↓

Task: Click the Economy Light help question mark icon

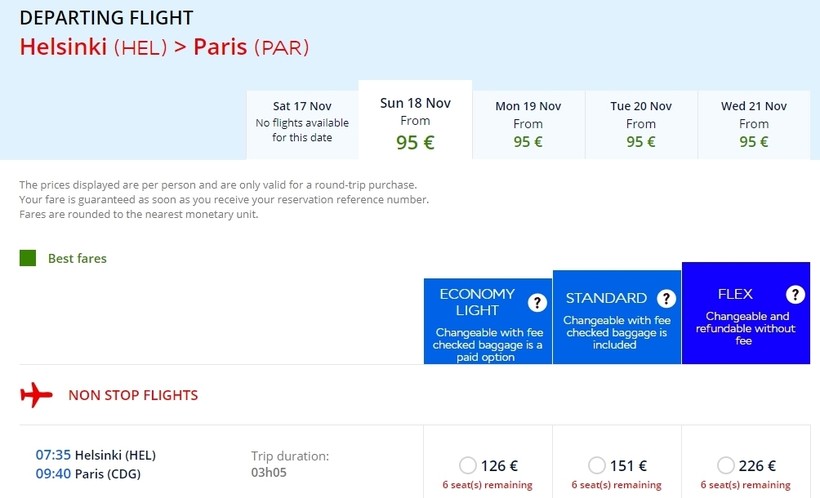Action: coord(537,302)
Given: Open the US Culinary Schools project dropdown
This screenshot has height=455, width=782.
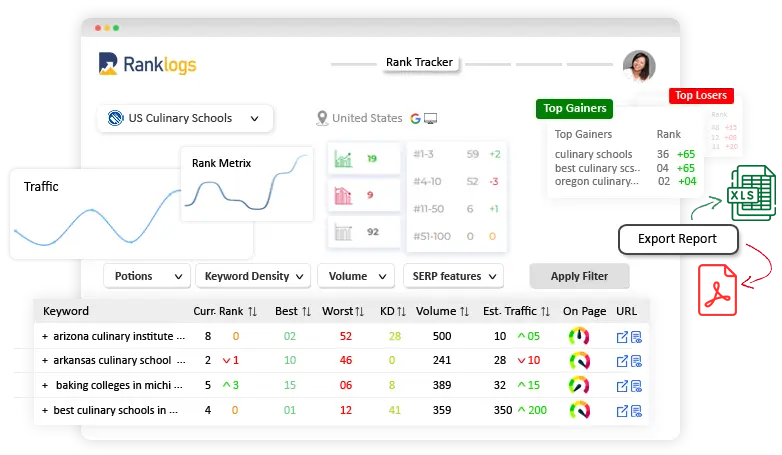Looking at the screenshot, I should click(185, 118).
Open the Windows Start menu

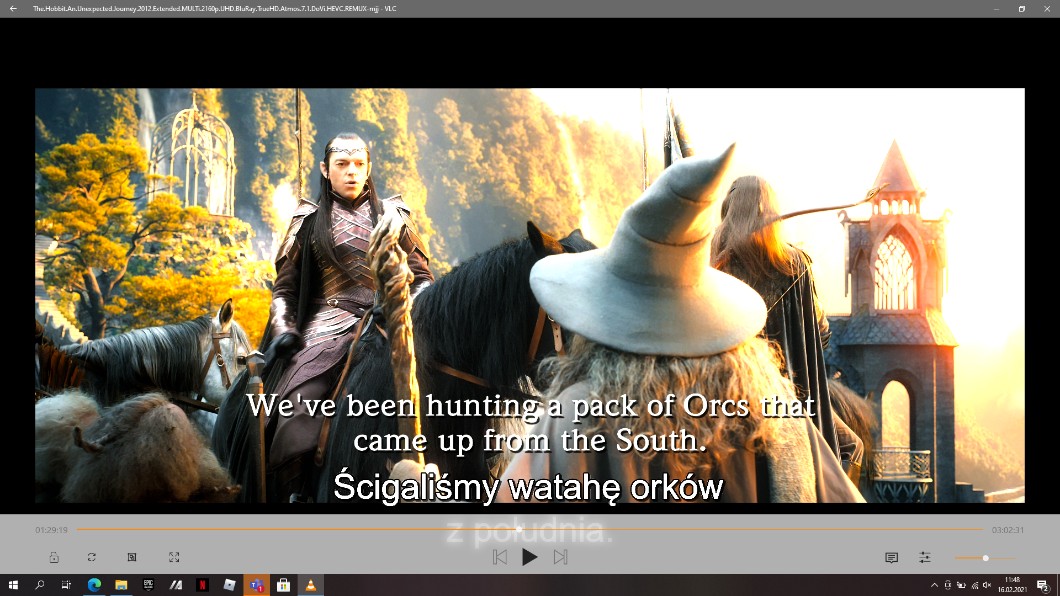(14, 585)
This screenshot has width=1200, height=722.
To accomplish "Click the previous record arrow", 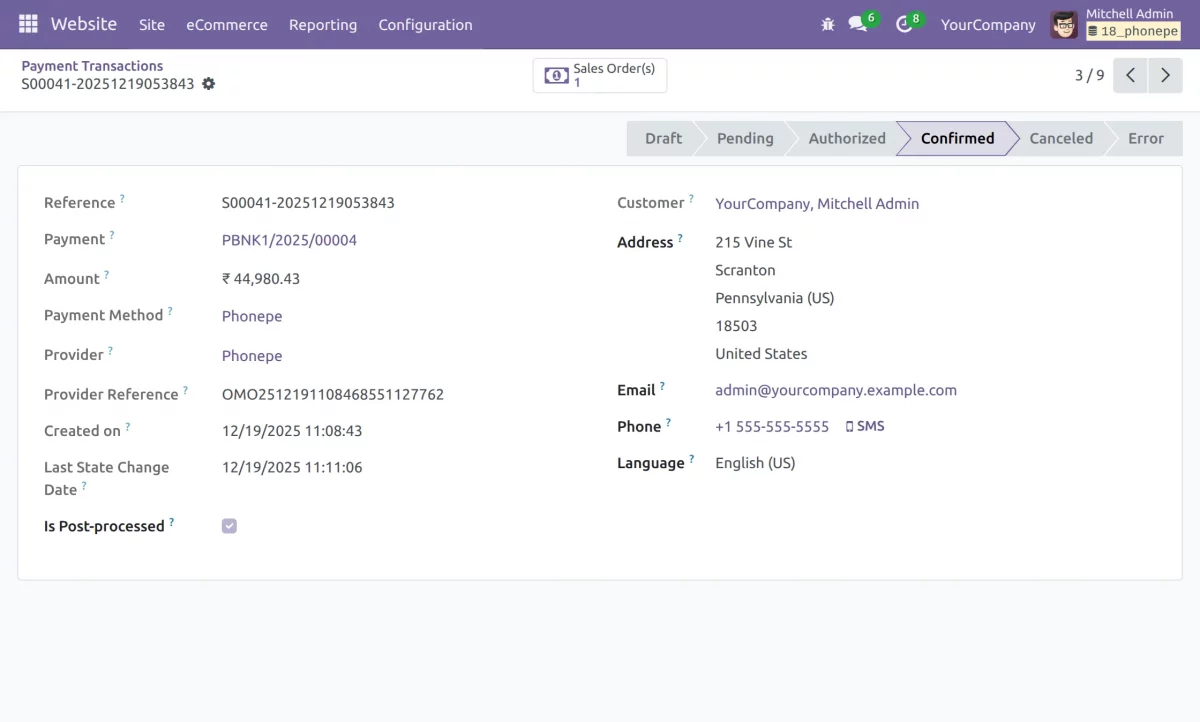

↑

**Directions**
The output must match the records word for word, except that no pictures appear.

**Task solution**
Task: Click the Economy Light help question mark icon

Action: coord(537,302)
Given: Open the US Culinary Schools project dropdown
This screenshot has height=455, width=782.
Looking at the screenshot, I should click(185, 118).
Open the Windows Start menu

(14, 585)
This screenshot has width=1200, height=722.
To accomplish "Click the previous record arrow", 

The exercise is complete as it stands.